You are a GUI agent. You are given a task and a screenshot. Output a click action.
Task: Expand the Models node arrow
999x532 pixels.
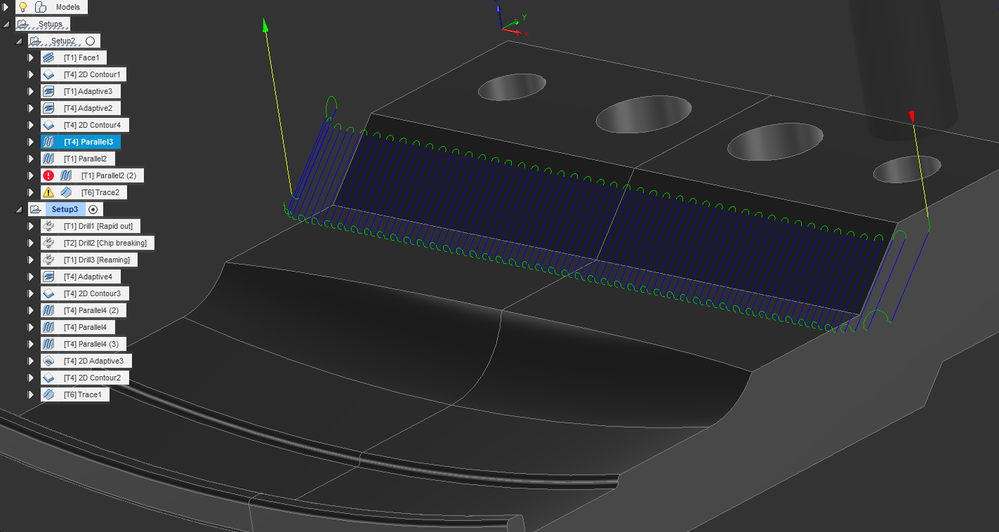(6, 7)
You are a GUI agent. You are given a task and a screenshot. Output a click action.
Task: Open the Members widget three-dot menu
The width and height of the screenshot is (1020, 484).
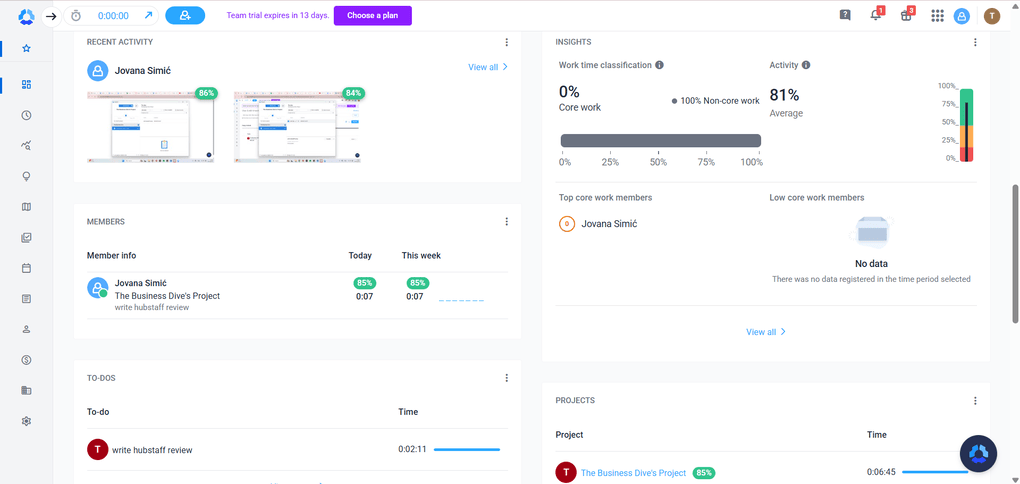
= = = =
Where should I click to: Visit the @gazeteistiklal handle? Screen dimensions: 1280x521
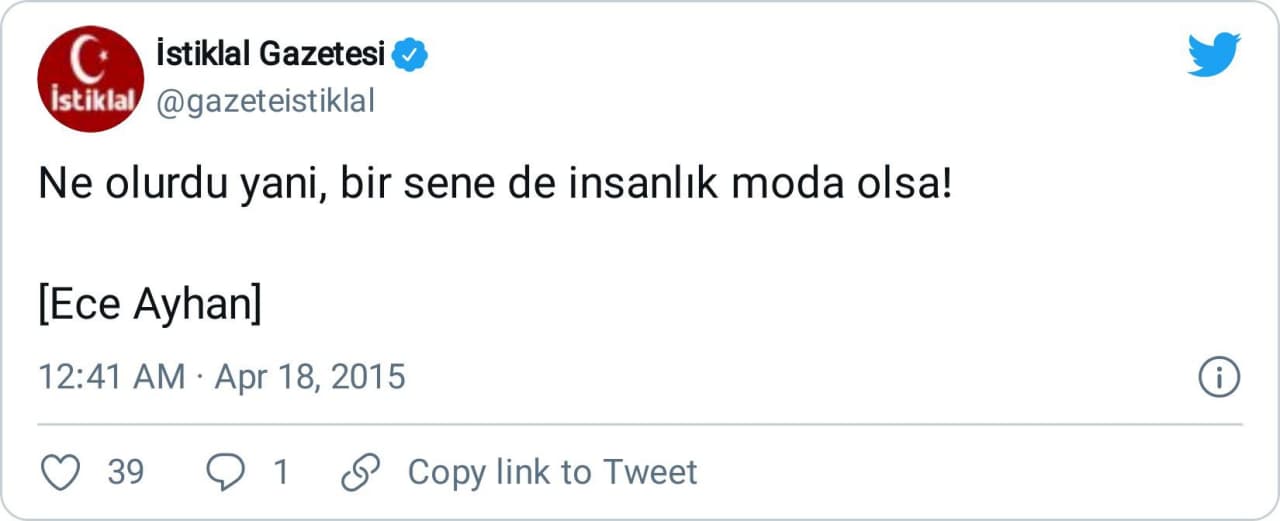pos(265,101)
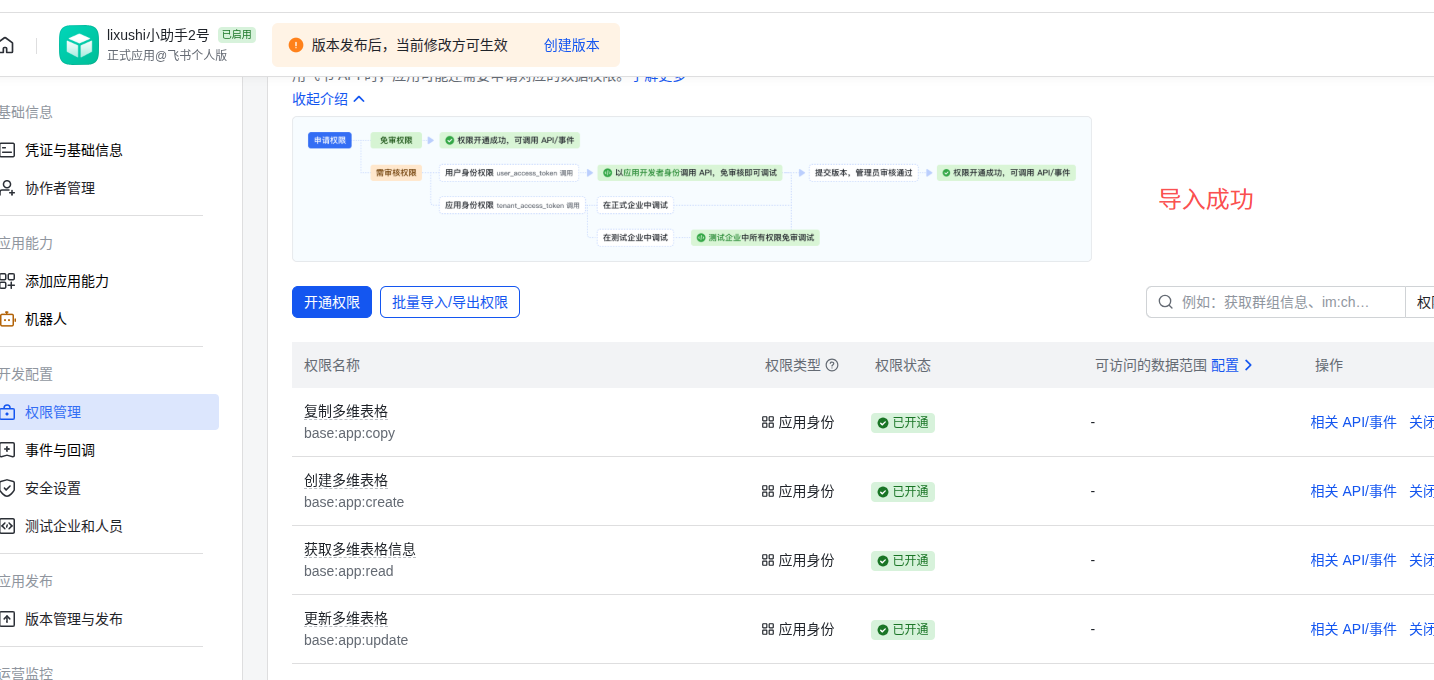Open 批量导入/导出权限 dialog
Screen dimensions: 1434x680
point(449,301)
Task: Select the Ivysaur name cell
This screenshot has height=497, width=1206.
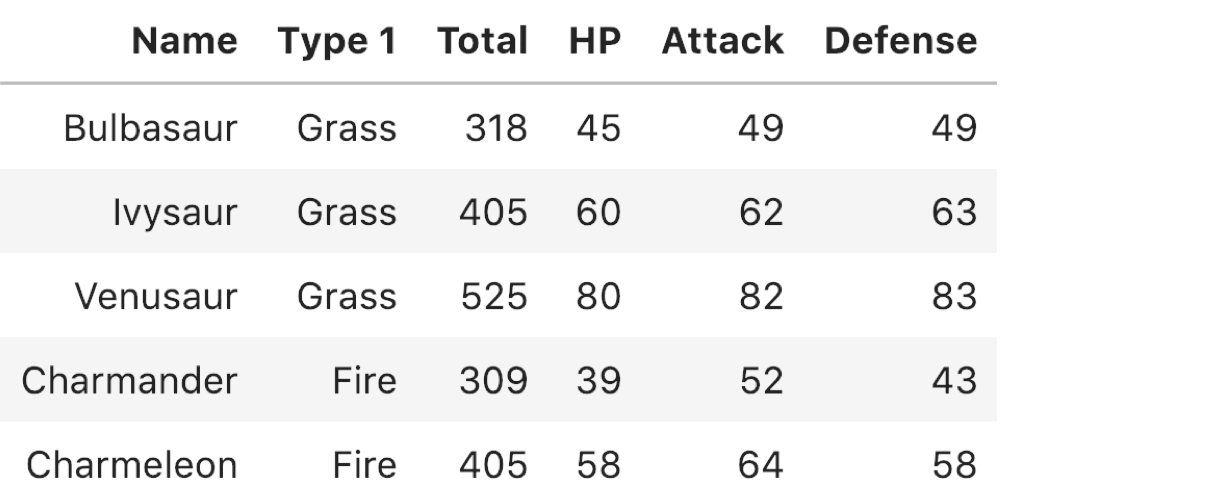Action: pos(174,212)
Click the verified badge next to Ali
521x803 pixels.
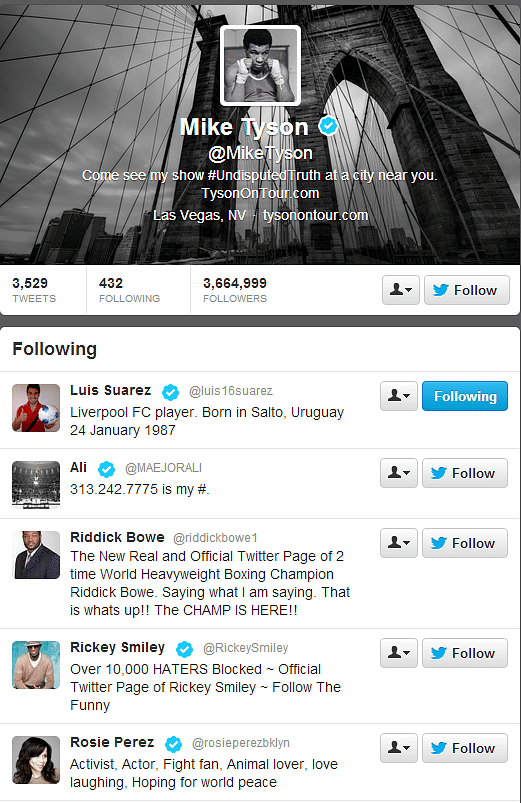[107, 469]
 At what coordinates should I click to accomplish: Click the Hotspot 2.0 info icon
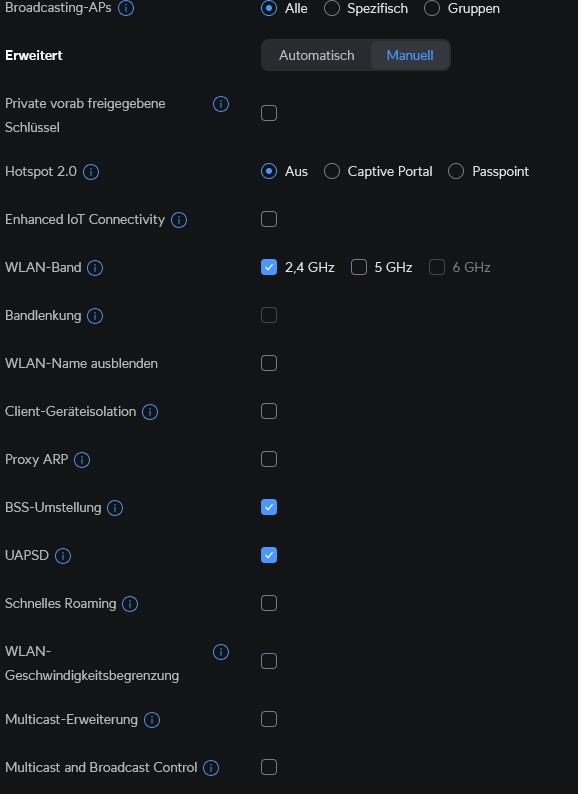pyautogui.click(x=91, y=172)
= = = =
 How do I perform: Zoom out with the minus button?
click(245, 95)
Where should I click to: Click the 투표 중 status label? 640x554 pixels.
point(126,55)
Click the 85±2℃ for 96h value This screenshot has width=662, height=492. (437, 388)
= = = =
An exact, complete copy of the lines above from the one with "How do I perform: Zoom" through the one with "Click the 85±2℃" is the whole answer.

Reply:
 How do I perform: Zoom out with the minus button?
click(245, 95)
Where should I click to: Click the 투표 중 status label? 640x554 pixels.
point(126,55)
Click the 85±2℃ for 96h value This screenshot has width=662, height=492. (437, 388)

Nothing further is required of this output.